Step 3: Add inter-session UEBA
Now you need behavioral analytics that spans sessions. You go to your SIEM - Splunk, Microsoft Sentinel - and write a detection rule that aggregates AI response data across sessions, per user, per day.
-- Splunk Detection Rule (simplified SPL)
index=ai_gateway sourcetype=session_logs
| eval is_pii_response=if(pii_count > 0, 1, 0)
| stats
sum(pii_count) as total_pii_returned,
dc(session_id) as session_count,
values(query_text) as queries
by user_id, date_trunc("day", _time)
| where total_pii_returned > 50 AND session_count > 3
| eval risk_score=total_pii_returned * session_count
| where risk_score > 200
| outputlookup ai_pii_risk_alerts.csvThis requires your AI gateway to be logging structured session data (including PII counts per response) into your SIEM in real time. If it isn't - and most enterprise AI deployments aren't - you need to build that pipeline first. That's a separate project, owned by Data Engineering, with its own timeline, backlog, and cost.
Count the systems. Count the teams.
Here is what you now own to enforce one rule: "don't let a single user extract more than X records of customer PII via AI queries in a day."
| What it does | Tool | Owner |
|---|---|---|
| Per-response content inspection | DLP (Microsoft Purview) | Security |
| Intra-session cumulative limit | Inline CASB (Netskope / Defender) | Platform / IT |
| Session state persistence & logging | Custom middleware + AI gateway | Data Engineering |
| Cross-session behavioral analytics | SIEM (Splunk / Sentinel) | SOC |
Four systems. Three teams. One rule.
And this is the simple case - a single rule about PII volume, applied to a single AI application, for a user category you already trust. You haven't touched prompt injection. You haven't touched agent tool-call authorization. You haven't touched cross-tenant data leakage in multi-model pipelines. You haven't touched agentic workflows that span multiple systems.
The hidden costs compound quickly
Each of those four systems requires someone to own it, configure it, maintain it, and respond when it fires. The DLP policy needs tuning as your AI usage patterns evolve. The CASB policy needs updates when new AI applications are onboarded. The middleware pipeline breaks when your AI gateway vendor updates their API. The SIEM rule generates false positives that your SOC analysts have to triage.
Would you hire two or three people at $50,000 to $250,000 annually to maintain this scaffolding for every AI governance policy you need to enforce? Because that is the honest cost. And most organizations need not one policy but dozens - covering data classification, user authorization, output filtering, audit logging, regulatory compliance, and incident response.

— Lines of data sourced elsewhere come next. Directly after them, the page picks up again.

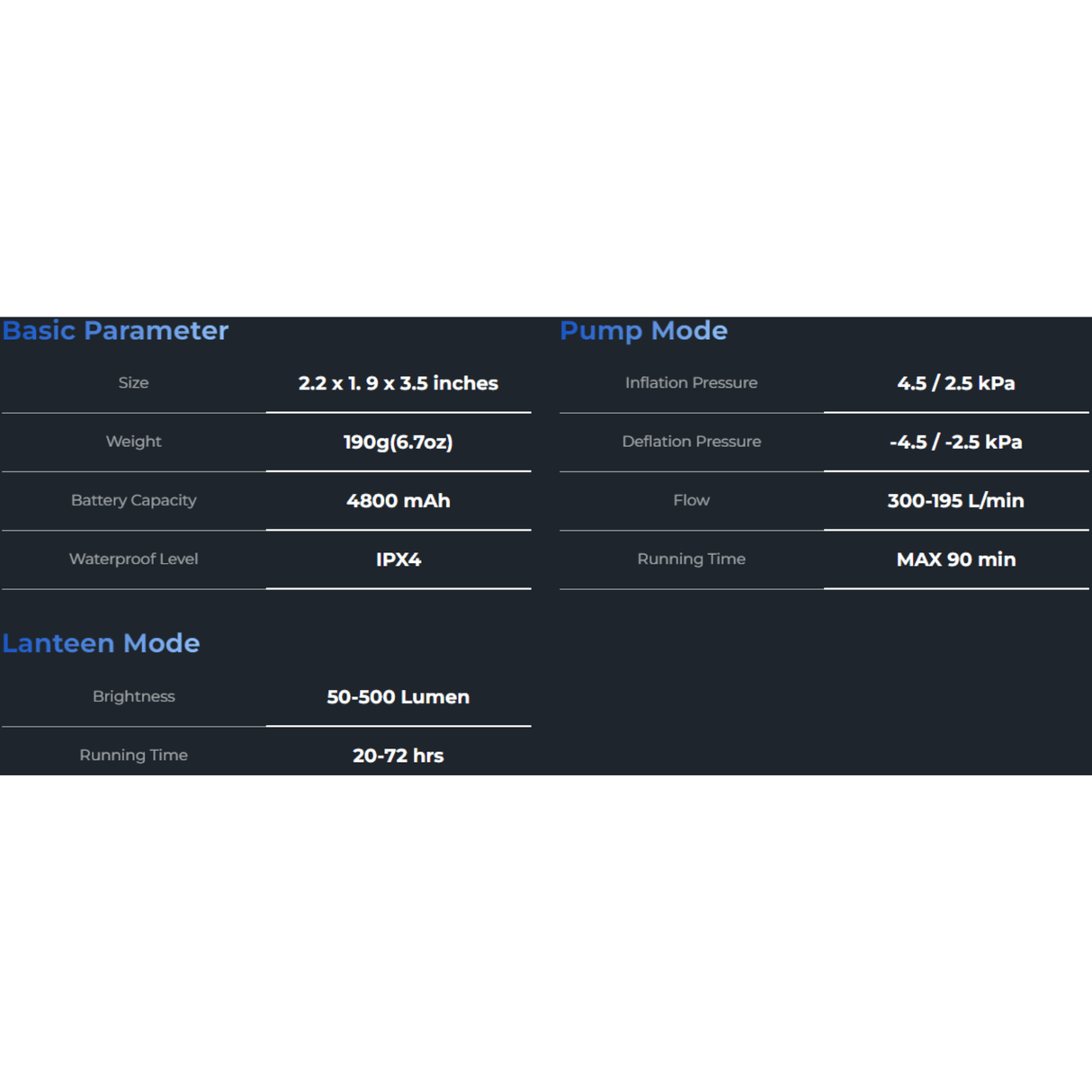Select the -4.5 / -2.5 kPa value
This screenshot has width=1092, height=1092.
[x=956, y=442]
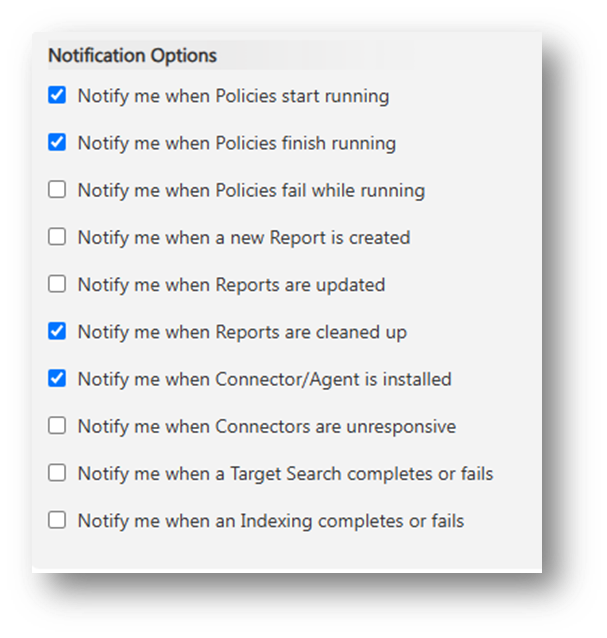Tick the Indexing completes or fails checkbox
Viewport: 607px width, 638px height.
[57, 519]
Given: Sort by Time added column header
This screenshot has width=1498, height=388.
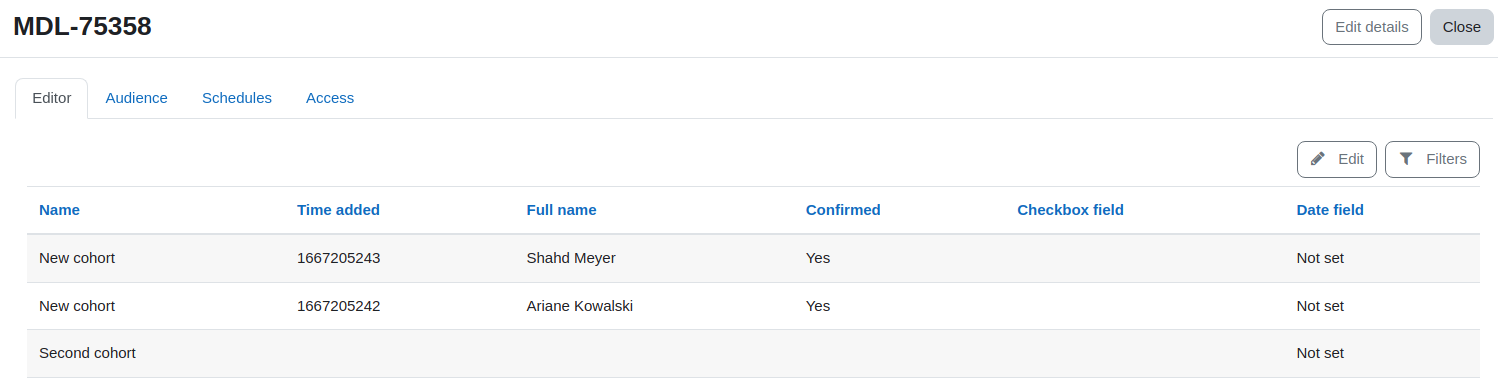Looking at the screenshot, I should pos(338,210).
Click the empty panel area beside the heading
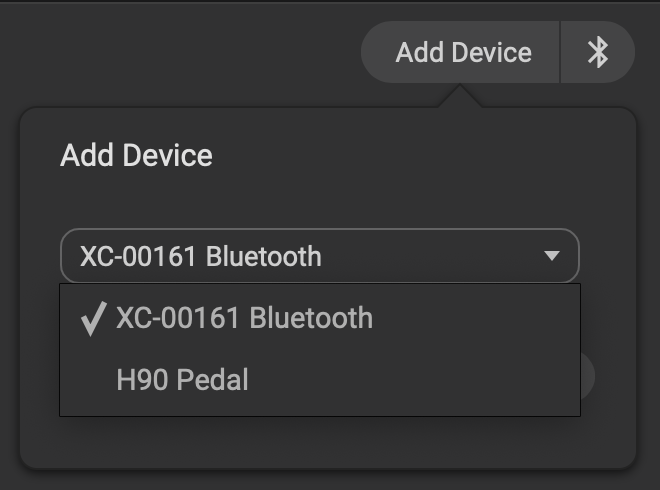This screenshot has width=660, height=490. [420, 156]
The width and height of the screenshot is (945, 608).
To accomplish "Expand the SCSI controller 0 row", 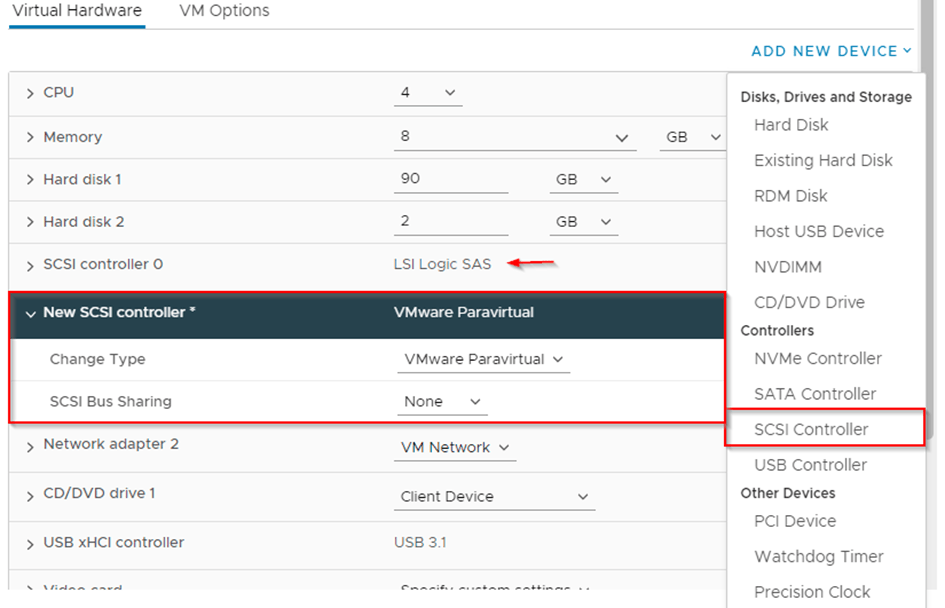I will click(30, 264).
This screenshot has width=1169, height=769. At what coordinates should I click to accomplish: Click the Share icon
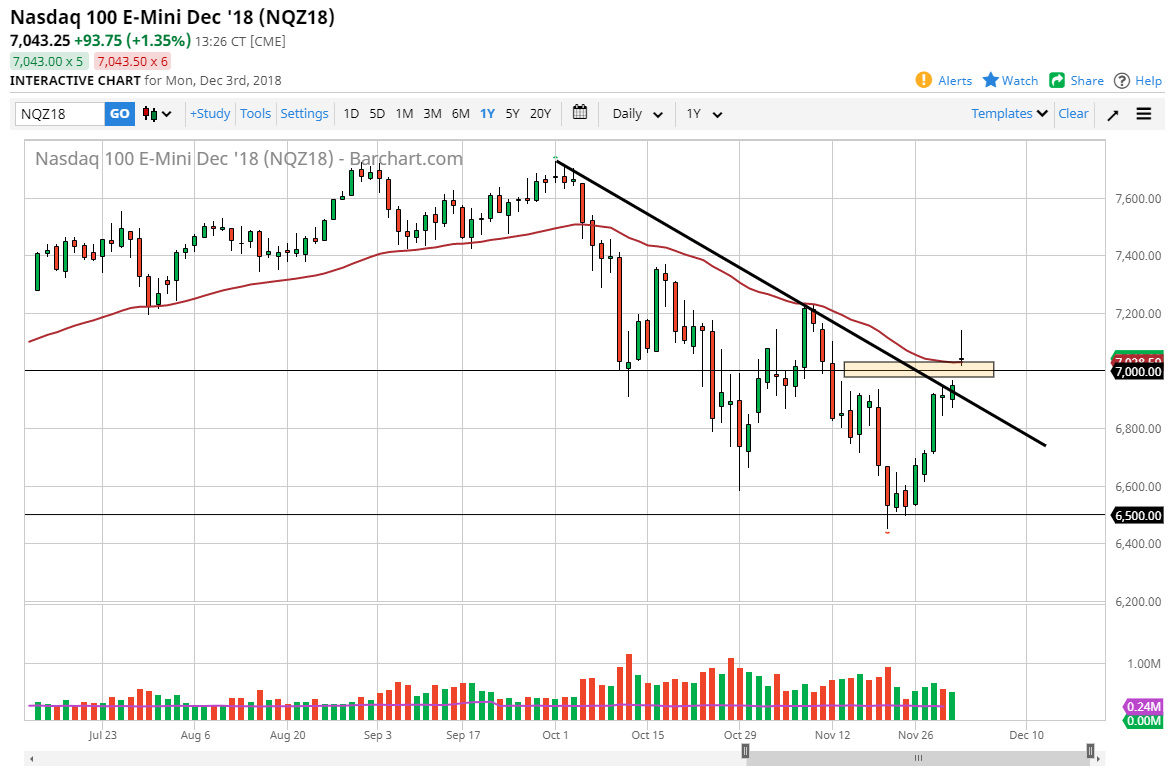pos(1057,80)
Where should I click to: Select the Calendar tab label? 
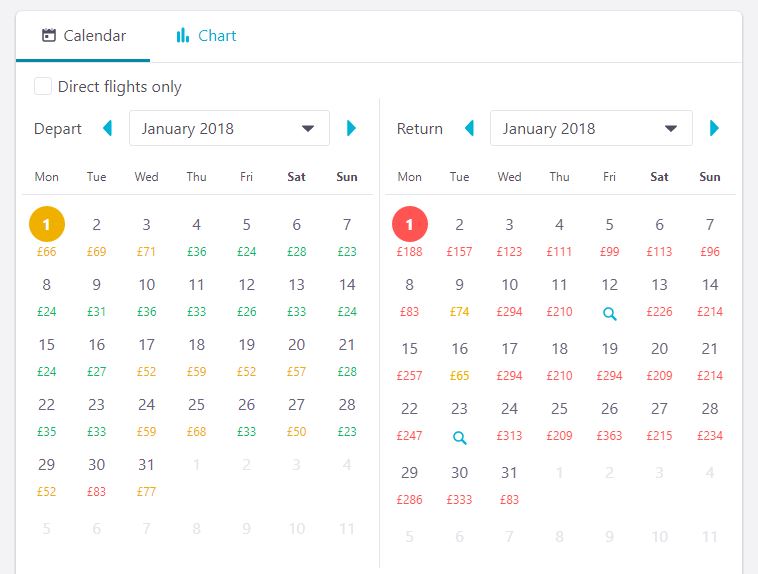(94, 36)
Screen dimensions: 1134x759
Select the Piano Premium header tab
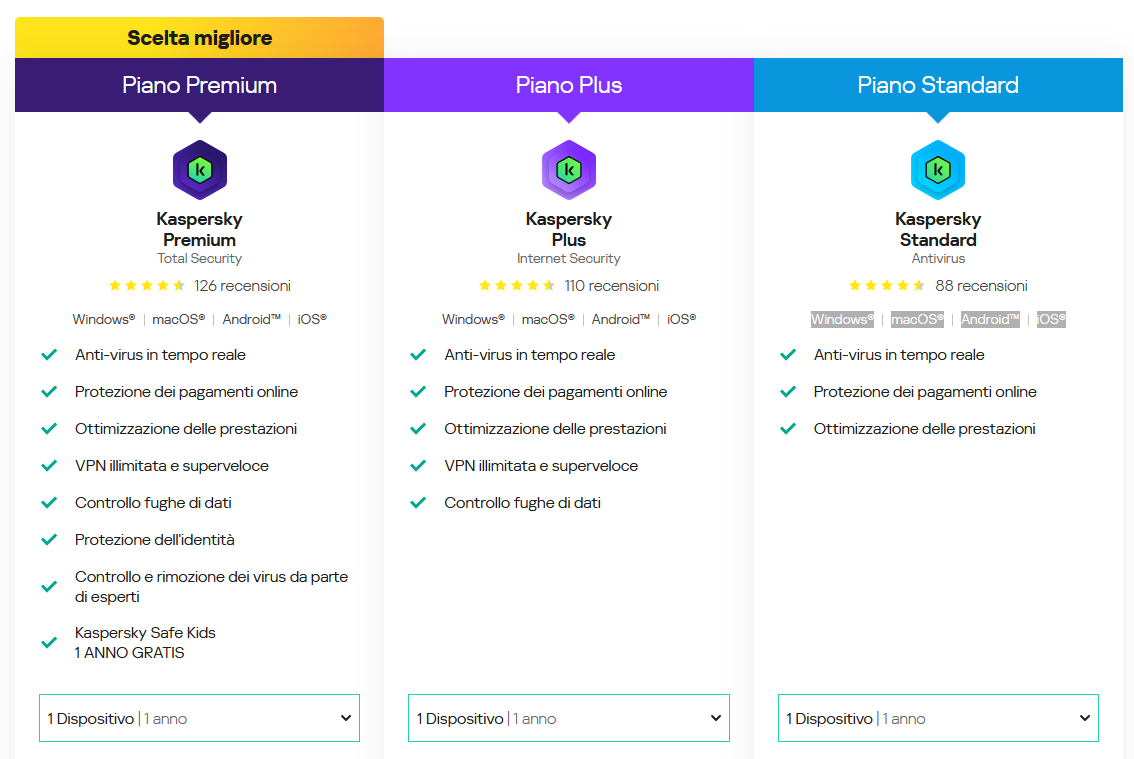coord(200,85)
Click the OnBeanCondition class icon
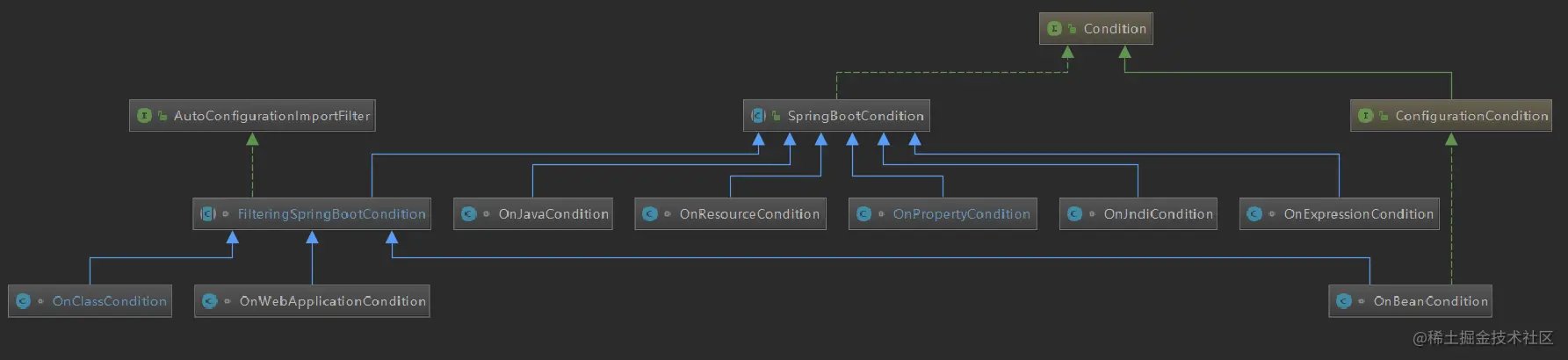Screen dimensions: 1568x360 pos(1344,301)
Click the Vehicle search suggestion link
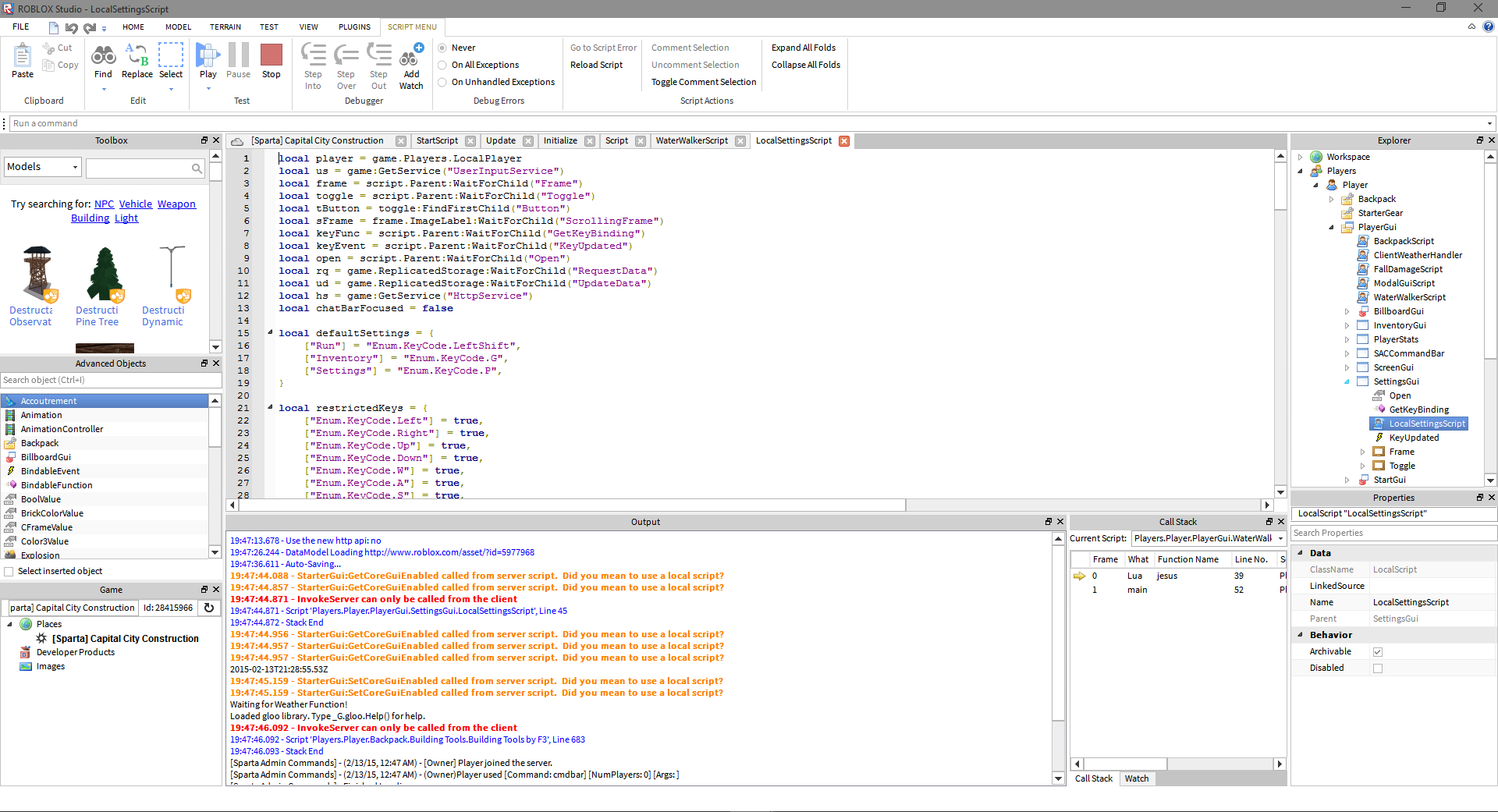The width and height of the screenshot is (1498, 812). coord(136,204)
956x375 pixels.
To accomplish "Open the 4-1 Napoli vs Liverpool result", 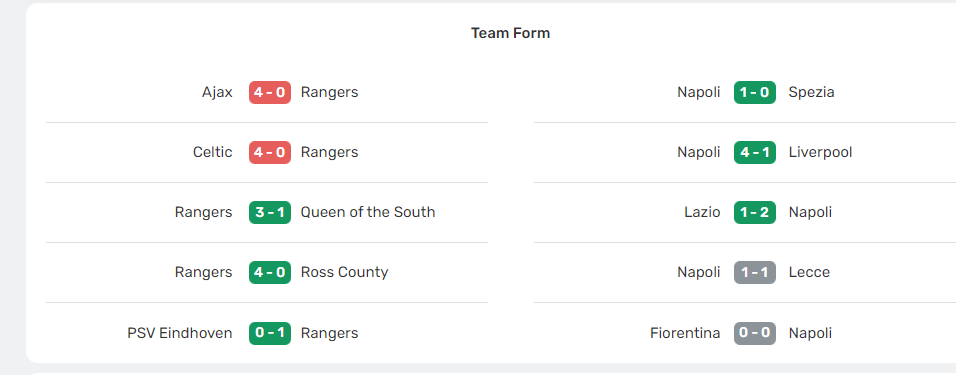I will pos(755,152).
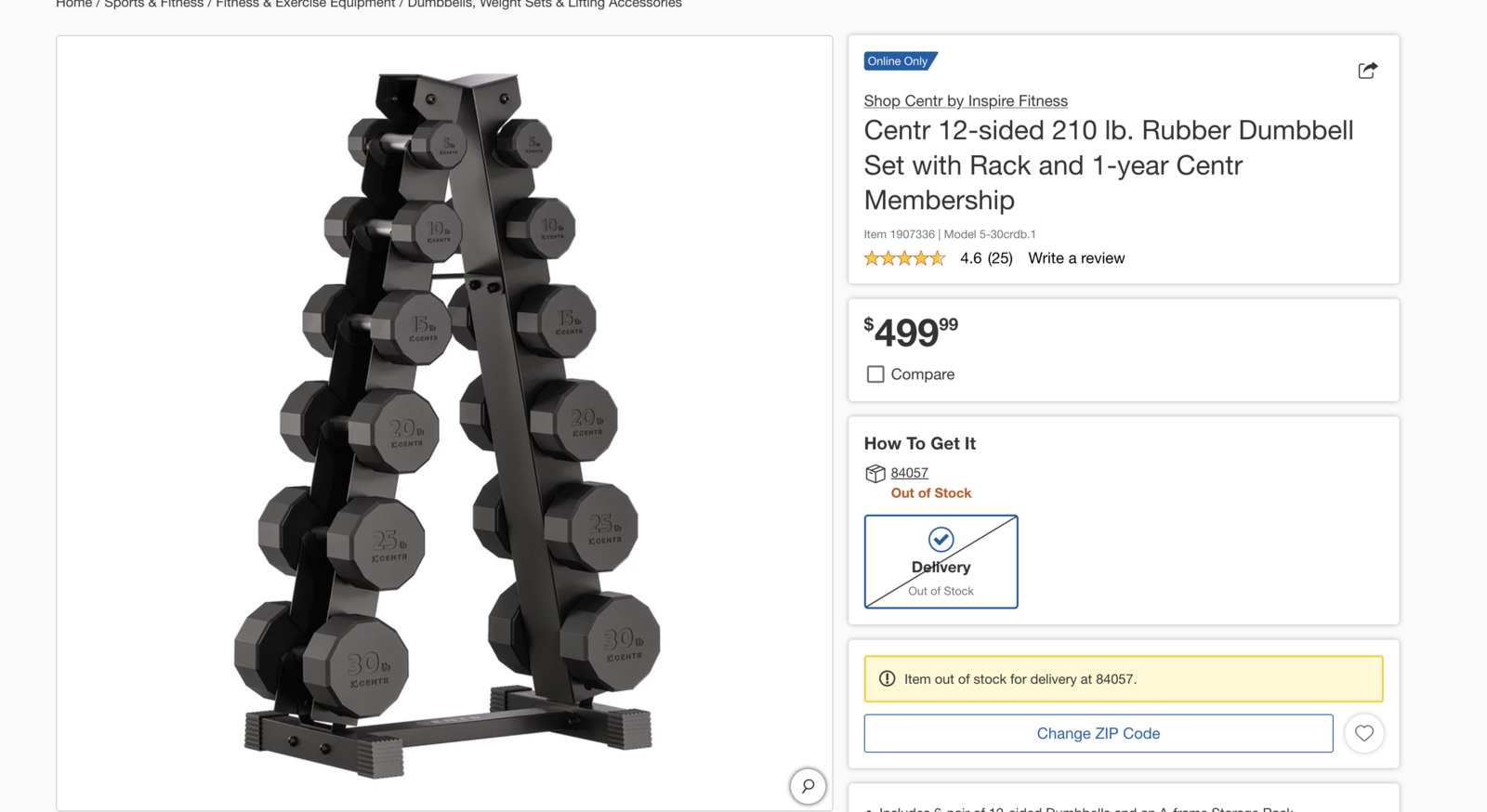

The tools aren't broken. They're doing exactly what they were designed to do. The problem is that they were designed for a different threat model: files moving between systems, users accessing known data stores, network traffic with inspectable payloads. AI runtime is none of those things. It is a conversational, stateful, context-sensitive interface to your most sensitive data - and it requires a purpose-built enforcement layer, not a patchwork of tools that were never designed to work together.
What a unified enforcement layer looks like
Trampolyne's Enterprise AI Security and Runtime Control platform sits between your users and your AI systems - whether those are commercial AI assistants, internally deployed models, or agentic workflows. It enforces policies at the point where they matter: the runtime.
The same rule - "no user extracts more than X PII records per day via AI queries" - becomes a single policy configuration. No middleware pipeline. No cross-team coordination. No SIEM query to maintain. The enforcement, the session state, the behavioral context, and the audit log all live in one place, owned by one team.
If your AI governance strategy today is "we'll use the tools we already have," the scenario above is a useful test. Walk through it with your security architect. Count the systems. Count the teams. Count the maintenance cost. Then ask whether that is a governance program or a liability.